═════ Dataset extract

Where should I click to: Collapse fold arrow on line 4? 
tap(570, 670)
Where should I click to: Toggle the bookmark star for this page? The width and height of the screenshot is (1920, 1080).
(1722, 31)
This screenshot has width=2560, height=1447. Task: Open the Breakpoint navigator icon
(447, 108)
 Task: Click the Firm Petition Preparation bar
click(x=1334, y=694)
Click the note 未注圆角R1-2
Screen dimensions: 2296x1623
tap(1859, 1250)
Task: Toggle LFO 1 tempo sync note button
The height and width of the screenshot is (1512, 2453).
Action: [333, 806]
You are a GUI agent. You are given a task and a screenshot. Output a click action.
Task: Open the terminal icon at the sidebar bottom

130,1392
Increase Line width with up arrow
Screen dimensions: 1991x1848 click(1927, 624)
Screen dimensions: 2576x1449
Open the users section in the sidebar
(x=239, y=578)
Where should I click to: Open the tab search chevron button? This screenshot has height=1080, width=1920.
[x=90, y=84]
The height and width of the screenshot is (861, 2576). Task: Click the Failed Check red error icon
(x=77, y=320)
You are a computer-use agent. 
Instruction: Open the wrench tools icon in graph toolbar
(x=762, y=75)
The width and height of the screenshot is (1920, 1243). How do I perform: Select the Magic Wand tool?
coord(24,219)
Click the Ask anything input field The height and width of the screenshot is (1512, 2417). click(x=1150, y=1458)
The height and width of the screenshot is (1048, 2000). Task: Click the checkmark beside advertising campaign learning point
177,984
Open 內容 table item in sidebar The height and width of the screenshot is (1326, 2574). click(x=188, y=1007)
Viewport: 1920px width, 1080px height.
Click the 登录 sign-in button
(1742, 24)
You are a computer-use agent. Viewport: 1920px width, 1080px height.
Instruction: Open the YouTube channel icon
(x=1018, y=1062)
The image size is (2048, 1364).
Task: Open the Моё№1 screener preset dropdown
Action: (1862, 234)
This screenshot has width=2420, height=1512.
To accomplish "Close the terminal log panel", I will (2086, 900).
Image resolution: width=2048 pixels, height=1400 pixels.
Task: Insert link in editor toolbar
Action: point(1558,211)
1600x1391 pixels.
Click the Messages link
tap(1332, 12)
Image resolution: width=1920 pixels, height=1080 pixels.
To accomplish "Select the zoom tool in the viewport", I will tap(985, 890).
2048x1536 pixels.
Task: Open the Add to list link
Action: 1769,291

══════════

### What to do
Retype exactly the span of lines from the one with "The width and height of the screenshot is (1920, 1243)." through the one with "You are a computer-use agent. Viewport: 1920px"; include both ends and omit the rest of the material.

### Solved problem
The width and height of the screenshot is (1920, 1243). How do I perform: Select the Magic Wand tool?
coord(24,219)
Click the Ask anything input field The height and width of the screenshot is (1512, 2417). click(x=1150, y=1458)
The height and width of the screenshot is (1048, 2000). Task: Click the checkmark beside advertising campaign learning point
177,984
Open 內容 table item in sidebar The height and width of the screenshot is (1326, 2574). click(x=188, y=1007)
Viewport: 1920px width, 1080px height.
Click the 登录 sign-in button
(1742, 24)
You are a computer-use agent. Viewport: 1920px width, 1080px height.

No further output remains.